Please use this identifier to cite or link to this item: http://scholarbank.nus.edu.sg/handle/10635/75008
Title: Gilbert-Johnson-Keerthi distance algorithm: A fast version for incremental motions
Authors: Ong, Chong Jin 
Gilbert, Elmer G.
Issue Date: 1997
Citation: Ong, Chong Jin,Gilbert, Elmer G. (1997). Gilbert-Johnson-Keerthi distance algorithm: A fast version for incremental motions. Proceedings - IEEE International Conference on Robotics and Automation 2 : 1183-1189. ScholarBank@NUS Repository.

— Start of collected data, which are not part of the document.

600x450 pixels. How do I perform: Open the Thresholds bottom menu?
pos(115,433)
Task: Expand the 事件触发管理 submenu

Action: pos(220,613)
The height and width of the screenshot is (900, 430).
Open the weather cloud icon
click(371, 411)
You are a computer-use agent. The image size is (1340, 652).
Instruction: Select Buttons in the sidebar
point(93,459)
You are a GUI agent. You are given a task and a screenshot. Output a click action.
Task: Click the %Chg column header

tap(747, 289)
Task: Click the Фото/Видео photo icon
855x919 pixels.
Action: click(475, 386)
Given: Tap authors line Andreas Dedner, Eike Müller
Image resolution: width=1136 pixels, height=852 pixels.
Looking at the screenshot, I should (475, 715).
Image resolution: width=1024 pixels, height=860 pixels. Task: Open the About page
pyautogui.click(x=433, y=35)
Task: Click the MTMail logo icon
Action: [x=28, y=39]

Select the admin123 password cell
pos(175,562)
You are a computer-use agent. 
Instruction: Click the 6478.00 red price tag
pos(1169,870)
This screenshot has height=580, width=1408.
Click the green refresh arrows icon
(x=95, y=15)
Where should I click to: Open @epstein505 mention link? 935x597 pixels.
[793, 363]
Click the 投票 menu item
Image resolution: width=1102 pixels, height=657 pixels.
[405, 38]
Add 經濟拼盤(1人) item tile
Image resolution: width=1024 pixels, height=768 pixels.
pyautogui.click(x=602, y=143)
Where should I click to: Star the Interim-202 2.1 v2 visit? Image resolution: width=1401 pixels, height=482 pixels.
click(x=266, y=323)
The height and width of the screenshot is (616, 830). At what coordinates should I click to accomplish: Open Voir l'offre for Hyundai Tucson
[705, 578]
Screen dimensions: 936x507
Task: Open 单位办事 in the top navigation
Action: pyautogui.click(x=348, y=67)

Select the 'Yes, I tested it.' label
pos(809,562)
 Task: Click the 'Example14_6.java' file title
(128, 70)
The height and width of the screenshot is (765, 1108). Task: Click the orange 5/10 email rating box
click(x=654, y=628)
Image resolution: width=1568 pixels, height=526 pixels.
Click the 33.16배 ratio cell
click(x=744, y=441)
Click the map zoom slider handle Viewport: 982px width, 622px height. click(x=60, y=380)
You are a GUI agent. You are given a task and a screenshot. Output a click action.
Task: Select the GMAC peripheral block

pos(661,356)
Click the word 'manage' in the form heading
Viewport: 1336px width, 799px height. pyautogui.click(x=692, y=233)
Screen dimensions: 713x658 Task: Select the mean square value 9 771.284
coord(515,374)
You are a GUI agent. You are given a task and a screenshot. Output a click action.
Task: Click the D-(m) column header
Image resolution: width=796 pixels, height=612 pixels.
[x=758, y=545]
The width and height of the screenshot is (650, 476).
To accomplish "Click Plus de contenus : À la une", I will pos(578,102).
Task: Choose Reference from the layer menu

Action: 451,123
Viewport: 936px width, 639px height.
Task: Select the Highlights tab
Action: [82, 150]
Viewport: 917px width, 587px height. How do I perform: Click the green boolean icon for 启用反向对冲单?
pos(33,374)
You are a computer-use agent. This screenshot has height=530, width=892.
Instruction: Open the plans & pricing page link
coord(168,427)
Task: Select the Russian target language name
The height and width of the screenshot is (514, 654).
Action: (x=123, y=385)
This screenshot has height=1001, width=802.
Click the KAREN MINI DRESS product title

Abstract: An algorithm is presented for computing the Euclidean distance between a pair of objects represented by convex polytopes in three dimensional space. It is a fast version of the well known algorithm by Gilbert, Johnson and Keerthi in which the polytopes are characterized by their vertices. The improvement in speed comes from the inclusion of additional structural information on the objects; for each vertex there is a list of adjacent vertices. No other information or preprocessing of data is needed. Following Cameron, the adjacency structures are used to greatly reduce the number of inner product evaluations needed to compute the polytope support functions used in the original Gilbert, Johnson and Keerthi algorithm. When the algorithm is applied to a pair of objects that move incrementally along smooth paths, it shares the advantage of the incremental distance algorithm introduced by Lin and Canny: under appropriate conditions, the computational time is very small and does not depend significantly on the total number of object vertices. Algorithmic details and performance issues are developed fully. Computational experiments provide quantitative data on the effects of object complexity and the size of incremental object motions.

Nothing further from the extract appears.